Stored records
════════════════════

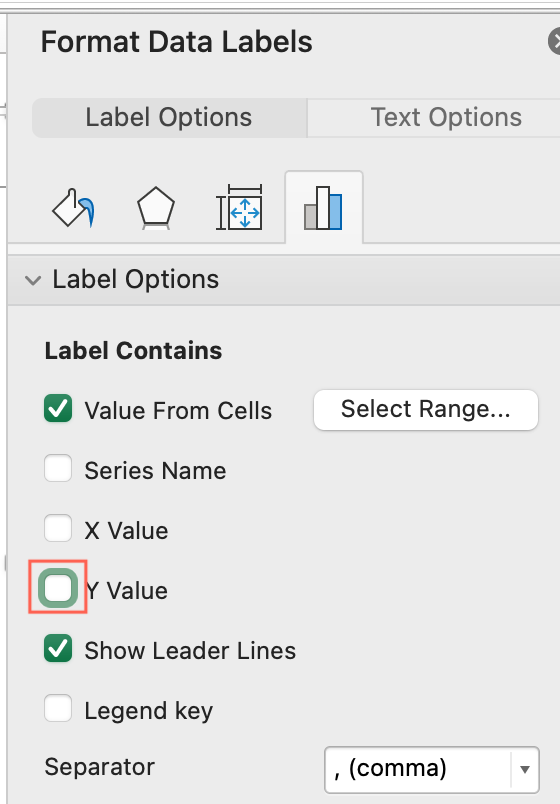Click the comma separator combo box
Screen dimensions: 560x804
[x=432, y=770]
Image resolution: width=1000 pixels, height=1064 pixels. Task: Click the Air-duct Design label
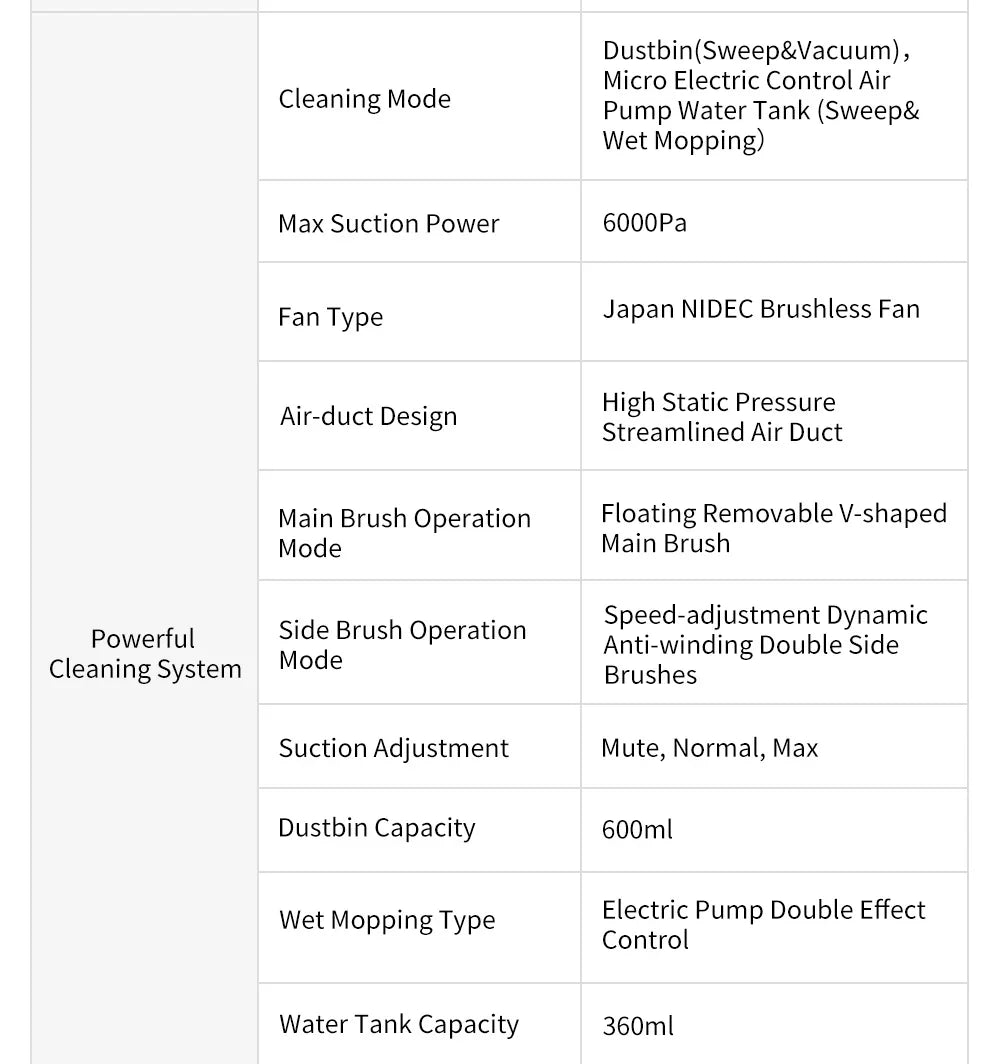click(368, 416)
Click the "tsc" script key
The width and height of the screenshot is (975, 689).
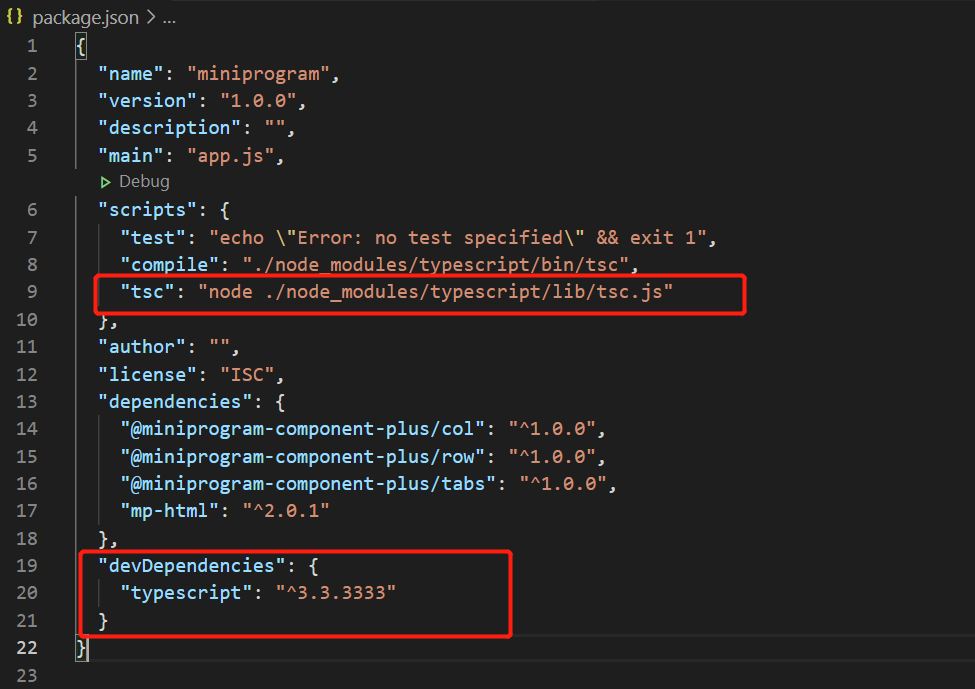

════════════════════

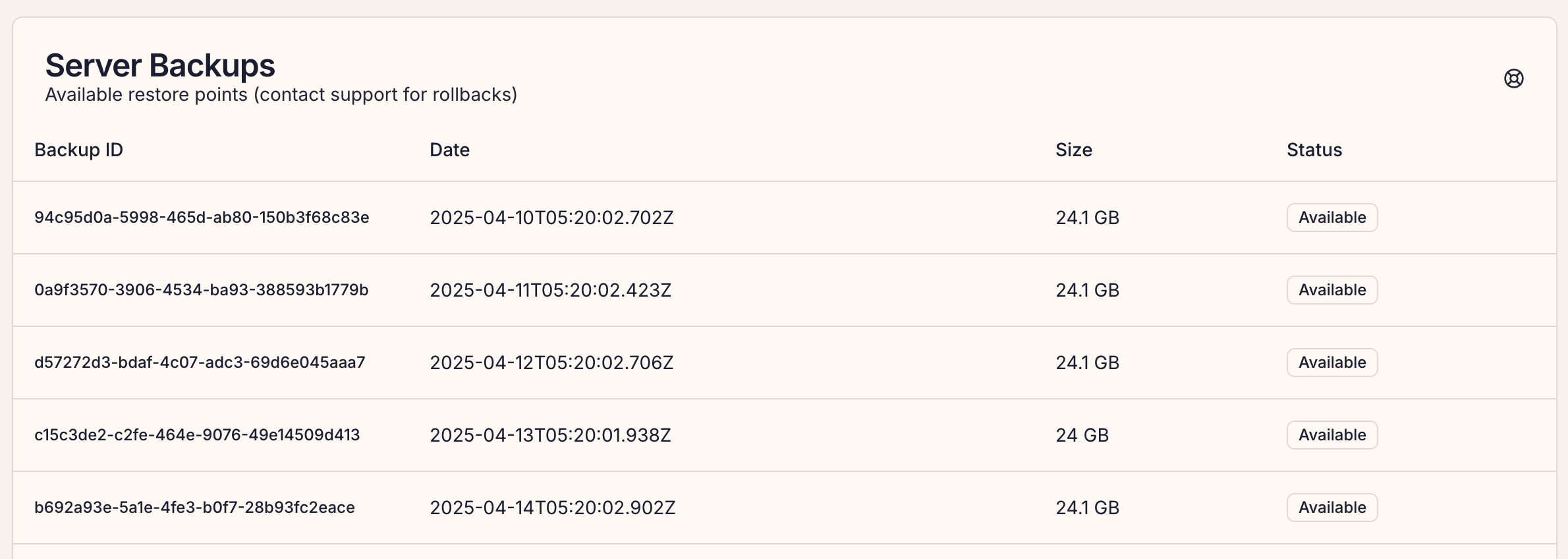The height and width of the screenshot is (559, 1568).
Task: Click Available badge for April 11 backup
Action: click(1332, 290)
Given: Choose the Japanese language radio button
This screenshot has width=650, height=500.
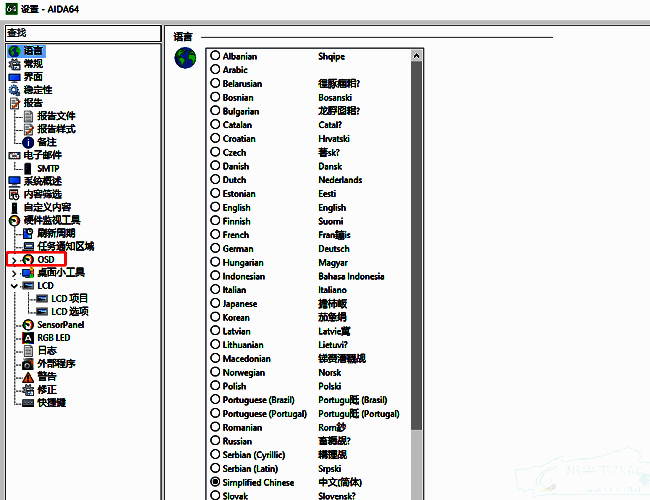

════════════════════

### TASK TO CARRY OUT:
Return, word for word, the lines of the data above from the line with "Given: Choose the" through the line with "This screenshot has width=650, height=500.", inclusive.

### TASK OUTPUT:
Given: Choose the Japanese language radio button
This screenshot has width=650, height=500.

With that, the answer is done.